* BEGIN Text *
Person recognition for instant background removal

You’ve seen automatic background blur on video calls; not great, but usually not terrible. And you’ve probably seen Portrait Mode on your phone; better than videoconferencing, not perfect, but often good enough for many. Well, wouldn’t it be cool if you could automatically recognise people and remove the background behind them? You can. It’s called Keyper, and it works in Final Cut Pro, Motion, Premiere Pro and After Effects right now.

Here, the bottom clip is blue, the top copy of the clip has Keyper applied, and there’s text between

While it’s not 100% perfect, it’s good enough to let you color-correct a person separate from their backgrounds, or to place text partly behind a person. If you can control the shot at least a little, it’s like a virtual green screen you don’t have to set up, and can work wonders.

The same trick has also shown up in a web-based video app called Runway, which asks you to simply click on a person and it just gets rid of everything else. That’s not the only trick Runway offers, either — read on.

Filling in backgrounds, in stills and video

Simply cloning one part of an image over another is mechanical, but Photoshop’s Content-Aware Fill is a fair bit smarter. Known more generally as “inpainting”, it’s an impressive technique that’s essential for many VFX tasks, and After Effects incorporated a video-ready version of this tech a few versions back. It’s not new, but ubiquity shouldn’t make it any less impressive. Runway can do that too.

Paint over the bin, wait a short while, and it’s gone throughout the clip

Soon, you should also be able to use ML-based techniques to automatically select an object, a trick which even your iPhone can do now. Another feature to be added is text recognition of your requests, so you’ll just be able to ask to “remove the bin in that shot” and it will.

We all know that life isn’t quite like a marketing video, but I haven’t seen a marketing video that promised goodies like this before. Fingers crossed?

Audio cleanup

Bad audio is easier to clean up than ever. iZotope RX’s Voice Denoise and the new Voice Isolation feature in Final Cut Pro are both great, thanks to modern ML-trained models of what voices should and shouldn’t sound like. But beyond cleanup, modern AI methods can transform one person’s voice into another’s.
* END Text *
* BEGIN Dataset content *
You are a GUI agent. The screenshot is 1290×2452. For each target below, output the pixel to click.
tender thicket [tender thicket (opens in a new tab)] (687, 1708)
* END Dataset content *
The tasks >>
1. Reproduce the part of the video editing article between "You’ve seen automatic" and "Effects right now.", inclusive.
2. Answer these questions using the video editing article:
(a) Which four apps does Keyper work in right now?
(b) What is Photoshop's Content-Aware Fill known as more generally?
(c) What new feature in Final Cut Pro does the audio section name?
3. Write the next part of the video editing article, starting after its last sentence.

Answer set >>
1.
You’ve seen automatic background blur on video calls; not great, but usually not terrible. And you’ve probably seen Portrait Mode on your phone; better than videoconferencing, not perfect, but often good enough for many. Well, wouldn’t it be cool if you could automatically recognise people and remove the background behind them? You can. It’s called Keyper, and it works in Final Cut Pro, Motion, Premiere Pro and After Effects right now.

2.
(a) Final Cut Pro, Motion, Premiere Pro and After Effects.
(b) "Inpainting."
(c) Voice Isolation.

3.
You can test out Koe Recast yourself, right now

Unsurprisingly, it’s not perfect, but Koe Recast is still crazily good, and you can try it out right now. It’s a new service to let you turn your voice (or a recording) into one of a selection of replacement voices, with a decent amount of emotion, and with far better results than the terrible robotic nonsense used by cheap YouTube ads today. All these models will, of course, keep getting better, and we’ll definitely be hearing more generated voices of both kinds. When there’s more variety in voice styles, I suspect a large chunk of voice work will be machine generated.

But hang on, it gets crazier.

Image generation from a text prompt

It was just a couple of months ago when DALL·E 2 burst onto the scene, promising to create realistic or artistic images from a text prompt, though access was pretty restricted.

Here’s just one example, and here are many more.

Shortly afterwards, Midjourney popped up on a Discord server. A similar service, it made image generation far more accessible, and though it wasn’t quite as realistic, it’s capable of some amazing art.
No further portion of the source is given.